В деревне трое друзей слыли сорванцами и лентяями. Особенно Валик, который если не валялся на сене, то гонялся за петухом Жаном-наглецом, тренируя его в беге, или больно дергал за хвосты местных котов. Коты разбегались, только завидев издалека внушительную фигуру их мучителя.
Галик был тихим пареньком, в деревне его считали умником. Но мать частенько бранила его за то, что он плохо следил за огородом, который порос сорняками. То же самое и суровый отец Арика: он искренне считал своего сына лоботрясом и был недоволен тем, как тот помогал ему в кузне. Все знали: любимым делом парней было запрятаться в кусты, где они целыми днями готовы были сражаться в какую-то пустяковую игру. Но теперь деревня спохватилась. Кое-кто даже вздыхал: ох, вернутся ли наши пареньки? Не убьют ли их на этой далекой, непонятной и страшной войне?
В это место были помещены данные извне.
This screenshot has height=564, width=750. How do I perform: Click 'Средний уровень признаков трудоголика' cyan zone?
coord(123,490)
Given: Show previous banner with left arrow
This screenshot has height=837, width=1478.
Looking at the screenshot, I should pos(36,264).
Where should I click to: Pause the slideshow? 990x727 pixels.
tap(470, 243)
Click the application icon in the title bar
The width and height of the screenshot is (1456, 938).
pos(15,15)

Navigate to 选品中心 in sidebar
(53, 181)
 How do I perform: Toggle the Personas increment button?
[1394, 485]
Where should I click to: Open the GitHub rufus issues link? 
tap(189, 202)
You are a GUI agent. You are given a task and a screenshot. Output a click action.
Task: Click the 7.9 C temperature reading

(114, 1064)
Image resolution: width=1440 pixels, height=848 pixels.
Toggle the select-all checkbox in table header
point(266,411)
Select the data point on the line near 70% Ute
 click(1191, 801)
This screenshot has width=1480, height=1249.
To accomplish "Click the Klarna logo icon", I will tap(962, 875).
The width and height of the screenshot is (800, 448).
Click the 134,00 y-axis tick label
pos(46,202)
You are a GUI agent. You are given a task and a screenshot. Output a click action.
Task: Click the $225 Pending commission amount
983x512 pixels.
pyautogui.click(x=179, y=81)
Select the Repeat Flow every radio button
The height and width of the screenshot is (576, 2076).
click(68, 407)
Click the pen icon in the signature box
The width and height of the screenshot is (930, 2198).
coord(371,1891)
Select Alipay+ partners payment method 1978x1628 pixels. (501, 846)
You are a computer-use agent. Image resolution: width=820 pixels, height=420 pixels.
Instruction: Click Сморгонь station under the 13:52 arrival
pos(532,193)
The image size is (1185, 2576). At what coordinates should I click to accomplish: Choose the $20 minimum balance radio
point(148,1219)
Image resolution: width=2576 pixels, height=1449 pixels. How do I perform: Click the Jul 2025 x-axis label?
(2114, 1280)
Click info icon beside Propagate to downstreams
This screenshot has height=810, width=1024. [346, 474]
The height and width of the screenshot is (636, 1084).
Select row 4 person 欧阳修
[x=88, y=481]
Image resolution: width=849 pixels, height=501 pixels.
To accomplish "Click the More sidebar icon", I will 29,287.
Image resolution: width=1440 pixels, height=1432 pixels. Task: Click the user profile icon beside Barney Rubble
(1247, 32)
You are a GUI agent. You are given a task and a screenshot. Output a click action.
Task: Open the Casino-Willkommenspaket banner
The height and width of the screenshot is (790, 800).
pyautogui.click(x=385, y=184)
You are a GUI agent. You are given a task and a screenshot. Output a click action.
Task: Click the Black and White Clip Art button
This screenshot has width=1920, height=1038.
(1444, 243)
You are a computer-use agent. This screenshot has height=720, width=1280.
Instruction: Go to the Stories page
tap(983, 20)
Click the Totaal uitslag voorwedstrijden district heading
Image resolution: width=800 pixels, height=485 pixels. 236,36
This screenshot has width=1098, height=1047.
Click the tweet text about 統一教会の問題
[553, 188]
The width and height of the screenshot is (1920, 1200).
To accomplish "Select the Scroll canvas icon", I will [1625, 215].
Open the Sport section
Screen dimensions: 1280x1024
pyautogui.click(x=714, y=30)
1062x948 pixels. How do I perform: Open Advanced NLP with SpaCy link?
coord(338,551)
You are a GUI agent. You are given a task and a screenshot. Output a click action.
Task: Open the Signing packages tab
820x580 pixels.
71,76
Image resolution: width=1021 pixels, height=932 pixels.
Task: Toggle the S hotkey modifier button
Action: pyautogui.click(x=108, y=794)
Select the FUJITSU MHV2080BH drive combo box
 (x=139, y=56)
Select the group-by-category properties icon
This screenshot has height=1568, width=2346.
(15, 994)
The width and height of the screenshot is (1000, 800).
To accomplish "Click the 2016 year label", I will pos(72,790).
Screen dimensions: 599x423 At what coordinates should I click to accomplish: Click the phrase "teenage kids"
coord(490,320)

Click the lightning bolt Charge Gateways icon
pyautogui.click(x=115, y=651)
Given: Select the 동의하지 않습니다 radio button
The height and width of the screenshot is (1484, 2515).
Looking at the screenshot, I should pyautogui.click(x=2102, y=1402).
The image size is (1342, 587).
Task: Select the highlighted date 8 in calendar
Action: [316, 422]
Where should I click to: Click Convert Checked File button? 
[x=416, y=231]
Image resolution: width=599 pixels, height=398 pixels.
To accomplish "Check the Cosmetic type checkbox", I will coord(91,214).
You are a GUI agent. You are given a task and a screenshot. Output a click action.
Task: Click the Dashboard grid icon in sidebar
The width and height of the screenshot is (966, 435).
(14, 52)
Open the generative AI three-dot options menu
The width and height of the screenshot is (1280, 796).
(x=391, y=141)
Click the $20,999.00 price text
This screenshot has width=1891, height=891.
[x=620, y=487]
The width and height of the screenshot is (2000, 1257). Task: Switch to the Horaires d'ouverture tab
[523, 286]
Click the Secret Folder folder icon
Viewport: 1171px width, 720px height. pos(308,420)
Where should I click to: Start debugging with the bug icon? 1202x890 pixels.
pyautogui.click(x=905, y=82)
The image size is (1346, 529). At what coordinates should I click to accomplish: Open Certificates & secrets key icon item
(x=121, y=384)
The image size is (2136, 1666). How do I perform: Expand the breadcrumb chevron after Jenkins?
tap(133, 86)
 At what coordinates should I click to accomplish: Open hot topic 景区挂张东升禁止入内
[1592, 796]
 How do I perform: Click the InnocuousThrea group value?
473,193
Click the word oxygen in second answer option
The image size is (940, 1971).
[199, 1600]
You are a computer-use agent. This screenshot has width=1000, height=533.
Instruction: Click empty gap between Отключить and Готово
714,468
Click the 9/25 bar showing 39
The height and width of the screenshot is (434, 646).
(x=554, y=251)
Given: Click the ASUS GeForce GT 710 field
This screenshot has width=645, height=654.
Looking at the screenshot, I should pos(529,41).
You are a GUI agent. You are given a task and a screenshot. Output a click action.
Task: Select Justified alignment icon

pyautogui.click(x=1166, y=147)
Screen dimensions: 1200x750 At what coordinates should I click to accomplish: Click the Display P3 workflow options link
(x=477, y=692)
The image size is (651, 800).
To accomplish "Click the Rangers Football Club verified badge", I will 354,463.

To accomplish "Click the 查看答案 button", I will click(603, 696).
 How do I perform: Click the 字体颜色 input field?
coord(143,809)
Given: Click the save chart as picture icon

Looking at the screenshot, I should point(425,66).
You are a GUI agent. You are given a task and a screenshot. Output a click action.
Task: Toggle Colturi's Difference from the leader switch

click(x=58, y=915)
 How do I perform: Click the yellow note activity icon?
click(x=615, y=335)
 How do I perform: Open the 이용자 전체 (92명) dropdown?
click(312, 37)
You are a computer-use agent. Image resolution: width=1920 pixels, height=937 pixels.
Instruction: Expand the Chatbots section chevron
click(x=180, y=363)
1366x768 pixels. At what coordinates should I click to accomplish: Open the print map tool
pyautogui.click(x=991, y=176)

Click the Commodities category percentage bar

Уходя с военным обозом, Арик не догадывался, что девушка с русой косою, совсем юная, но уже прославившаяся на всю деревню своим искусством вышивания, тайком посмотрела ему вслед. А когда вернулась в свой дом, то, взяв в руки цветные нитки и пяльцы, прежде чем продолжить свое вышивание, спела в тишине начальные строки старинной баллады:
Ее он любил когда-то,
Да взяли его в солдаты.
Ему сказала она:
«Зачем так печален взор твой?
Живой ты будешь иль мертвый —
Я стану ждать у окна,
Пока отгремит война».
На первом же привале трое друзей осторожно заглянули в свои мешочки и выяснили, что у каждого одна и та же сумма – двенадцать серебряных и двадцать семь медных монеток. Таких денег они никогда еще не держали в руках.
И все же – сердце какого юноши не вздрогнет от вида военной формы, от блеска оружия, которое вот-вот станет его личным? Они все трое шли от каптенармуса с ворохом военной одежды и, что скрывать, в каком-то радостном возбуждении. Больше всех радовался Валик. В просторной палатке, расположившись у мутноватого осколка зеркала, когда-то украшавшего купеческое трюмо, а ныне криво угнездившегося на раскладном походном кресле, он выставлял вперед то ногу, то плечо. На нем были расширяющиеся к колену полосатые – синие с белым – штаны, могучие, с раструбами, сапоги на модных каблуках, короткий красный камзол, перетянутый широким белым кожаным поясом, а через плечо шел еще один белый ремень, на который полагалось цеплять шпагу.